Challenges to cope with rapid climate change remain

05 November 2021

With humanity already struggling to cope with rising seas, more powerful storms, deadly heat waves and rapidly changing ecosystems, the global climate summit opened in Glasgow, UK on October 31 with a series of desperate pleas for action from nations large and small. But the Conference of the Parties  (COP26), which will continue till November 12, looks like a historic failure after the world's biggest polluters snubbed the summit and even rich nations failed to deliver on their promises made at the 2015 Paris climate summit. Although the conference is not yet over, the direction has been set, and the chance for the most decisive action has likely departed with the parting of heads of state or government.

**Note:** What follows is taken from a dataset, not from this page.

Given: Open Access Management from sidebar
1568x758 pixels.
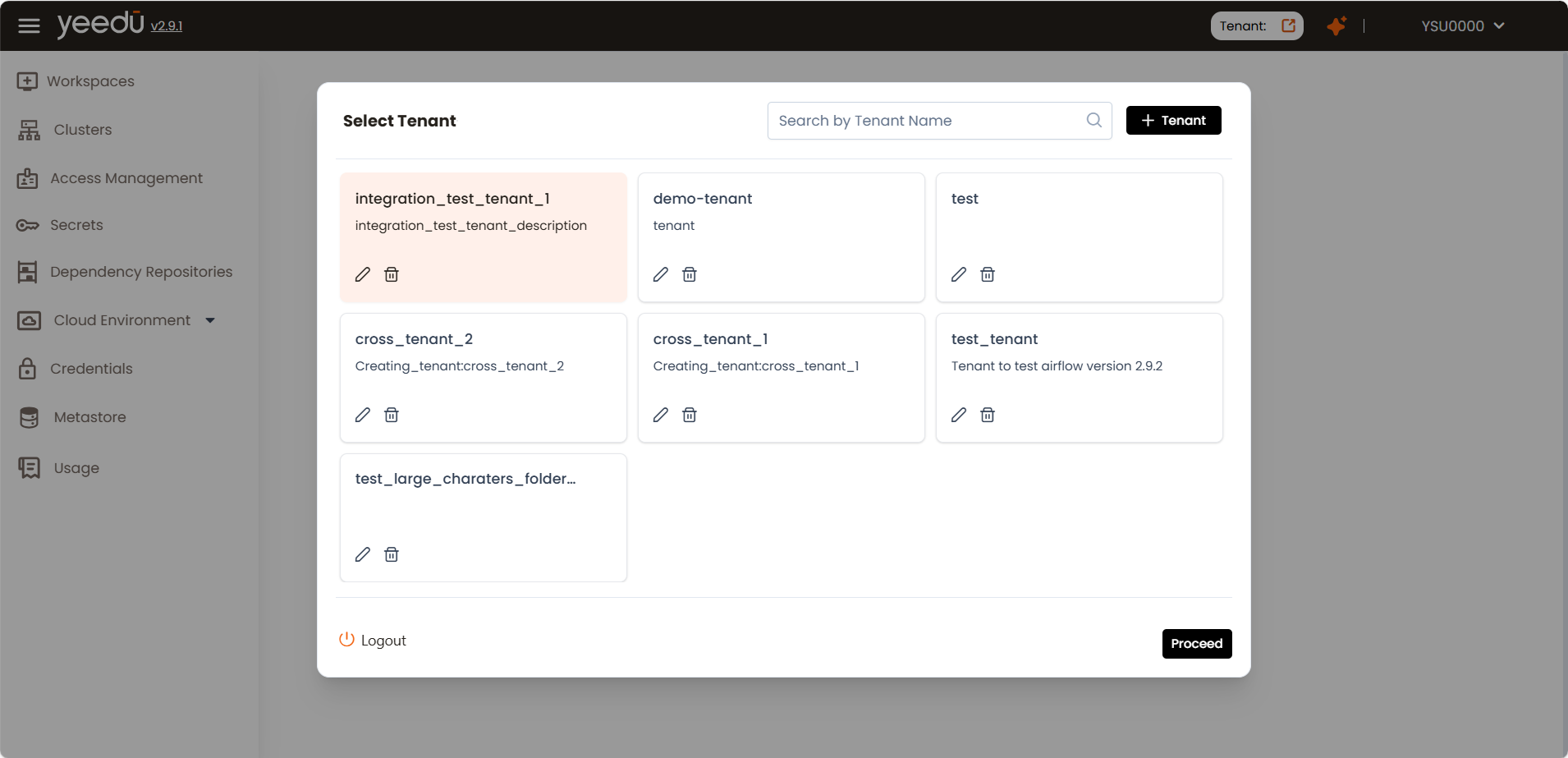Looking at the screenshot, I should point(126,178).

Countries are yet to commit to an agreement that would limit global temperature rises to 1.5 degrees Celsius above pre-industrial levels, a threshold identified as crucial by scientists in preventing irreversible damage to the planet. Commitments on emissions cuts made so far might lead to a temperature rise of 1.8 degrees Celsius, experts said according to BBC News. The Paris climate summit saw nations, including the US and Germany, pledge donations of $100 billion per year to poorer countries to help tackle climate change. Unfortunately that pledge still remains unfulfilled. Even the summit's most enthusiastic proponent and host UK's Prime Minister Boris Johnson on Tuesday was only "cautious optimistic" that change would come.

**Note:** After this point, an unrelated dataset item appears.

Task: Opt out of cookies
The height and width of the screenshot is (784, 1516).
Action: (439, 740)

US President Joe Biden has said climate is "a gigantic issue" and China "walked away" -- adding it was the "same thing with Russia and Putin".  This, he said, would be the "decisive decade" in which to prove that the goal of limiting global warming to just 1.5 degrees Celsius could be met. Scientists more or less agree that one of the main reasons for climate change is the use of fossil fuel, which remains on an upward trend. As a result, a huge number of people across the world, including Bangladesh, is being displaced and losing employment due to various natural calamities, like excessive rain, floods, fires, drought and rise in sea level. A vast portion of Bangladesh's coastal belt may go under sea if such a trend continues, fear scientists. About the plan for green economy, we stand for the development of renewable energy and environment friendly development instead of use of fossil fuel. But even if Bangladesh stops its fossil fuel emission at once, the problem will remain at the same extent. So, global initiatives should be taken to save the planet as it is a global problem.